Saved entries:

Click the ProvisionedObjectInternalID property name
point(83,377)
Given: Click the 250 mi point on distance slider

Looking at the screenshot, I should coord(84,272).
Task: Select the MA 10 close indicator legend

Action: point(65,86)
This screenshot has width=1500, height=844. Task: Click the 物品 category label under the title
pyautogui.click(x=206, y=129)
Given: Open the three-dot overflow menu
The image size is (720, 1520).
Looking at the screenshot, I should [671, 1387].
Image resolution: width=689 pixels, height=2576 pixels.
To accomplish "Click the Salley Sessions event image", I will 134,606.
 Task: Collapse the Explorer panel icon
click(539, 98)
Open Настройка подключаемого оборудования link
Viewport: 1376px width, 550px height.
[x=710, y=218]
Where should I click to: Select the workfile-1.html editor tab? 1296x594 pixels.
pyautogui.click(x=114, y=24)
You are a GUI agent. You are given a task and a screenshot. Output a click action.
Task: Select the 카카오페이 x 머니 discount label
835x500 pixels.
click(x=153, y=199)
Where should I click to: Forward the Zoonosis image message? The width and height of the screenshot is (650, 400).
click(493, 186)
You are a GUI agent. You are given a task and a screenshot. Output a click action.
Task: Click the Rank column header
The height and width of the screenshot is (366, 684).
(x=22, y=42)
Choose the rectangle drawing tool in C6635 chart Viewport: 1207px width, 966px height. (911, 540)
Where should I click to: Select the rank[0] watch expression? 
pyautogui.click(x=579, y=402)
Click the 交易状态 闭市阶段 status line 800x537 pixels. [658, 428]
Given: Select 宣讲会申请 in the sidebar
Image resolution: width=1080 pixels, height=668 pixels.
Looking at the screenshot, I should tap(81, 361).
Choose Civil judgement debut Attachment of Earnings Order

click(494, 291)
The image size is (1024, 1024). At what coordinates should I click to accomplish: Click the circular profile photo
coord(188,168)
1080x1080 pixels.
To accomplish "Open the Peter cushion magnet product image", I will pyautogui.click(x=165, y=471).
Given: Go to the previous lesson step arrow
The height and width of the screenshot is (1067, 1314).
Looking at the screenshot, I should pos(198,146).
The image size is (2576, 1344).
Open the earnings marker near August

# WORK REQUEST
Starting at the line with "The image size is (2576, 1344).", retype each line through the final one in the data above, unchanged and with nothing added.

# TASK SOLUTION
The image size is (2576, 1344).
Open the earnings marker near August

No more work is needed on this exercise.